One of my favorite sayings is "When all you have is a hammer, everything looks like a nail,” and this is where a lot of amateur analysts get stuck when they want to write about Korea, but they don’t ACTUALLY know a lot about Korea. Things like Confucianism, or Korea's rapid economic growth, or troubled democratization, or the colonial experience, or any word that a pretentious friend might be likely to intone in a low voice, "There is no translation for this word" runs the risk of being taken, and applied to way more situations than they're actually relevant, or given way more explanatory power (or mystery) than they deserve. Inside the expat echo chamber, and among "I must make sure my expat friends get a VERY specific image of Korea" Koreans, there is great danger of their over-and-mis-use.
South Korea is a society that works like other societies. It follows a logic that makes enough sense to enough of the people here that they can generally muddle through. Most phenomena have specific origins that are discoverable by any searcher willing to read books rather than blogs, and those "magic words" are often part of the background, but they're very rarely an adequate explanation on their own. The mistake people make is to put their finger on something like Confucianism and then stop looking. Confucianism is more often the sauce than the actual steak: often part of the mix, but not the meat.

▶ **TO BE DONE**
Extend the essay on explaining Korean society, beginning right after its last sentence. The data that comes next is separate material, unrelated to the essay on explaining Korean society.

▶ **AVAILABLE DATA**

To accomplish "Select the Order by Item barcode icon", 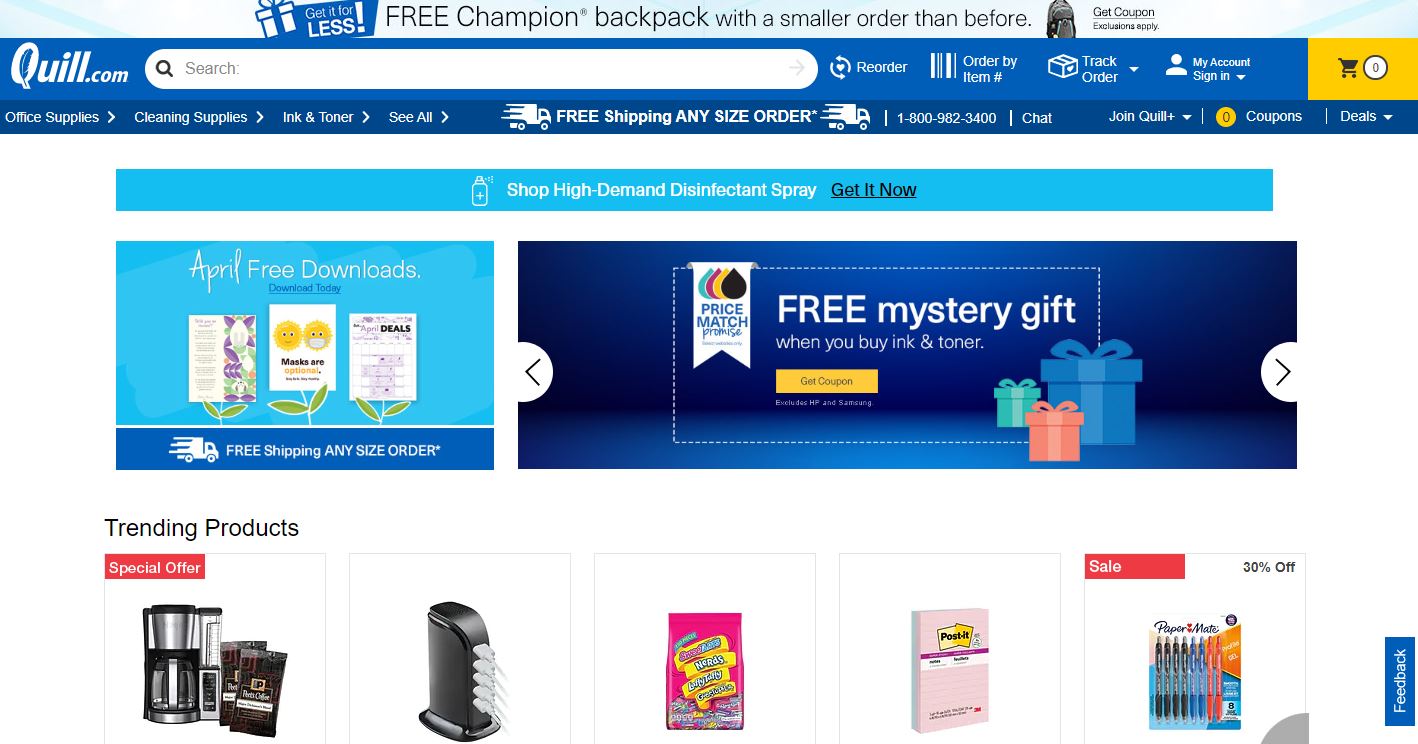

▶ **REPLY TO THE TASK**
The danger of "magic word" analysis is that it often comes out of orientalism, or leads to it, and thinking of Koreans as some "mysterious unknowable eastern people" is not conducive to careful critical thought, nor helpful in applying one's knowledge of the country to encounters with actual, living Koreans who don't fit the stereotypes.
Confucianism, and all those other "magic word" concepts, are not skeleton keys. They are single pieces of a puzzle, single threads in a web. Trust writers who are looking at the others as well.
4. They refer to Koreans as if all Koreans share the same opinion on issues, or talk about “Korea” as if it were a character in a drama.
"Korea wants..." "Korea always..." Who is this Korea you speak of? "Koreans are..." "Koreans all...""Koreans can't..." This is called "monolithic thinking" -- as if Korea were a monolith, an undifferentiated hive mind with no diversity of intention or opinion.
Korea is not actually like this:
Koreans: not the borg. Source. |
In fact, Korea is sometimes like this:
Source - 2008 beef protests |
and this
and this
and this
If Koreans all generally agreed on everything, a vigorous protest culture and a tradition of public dissent would be inconceivable.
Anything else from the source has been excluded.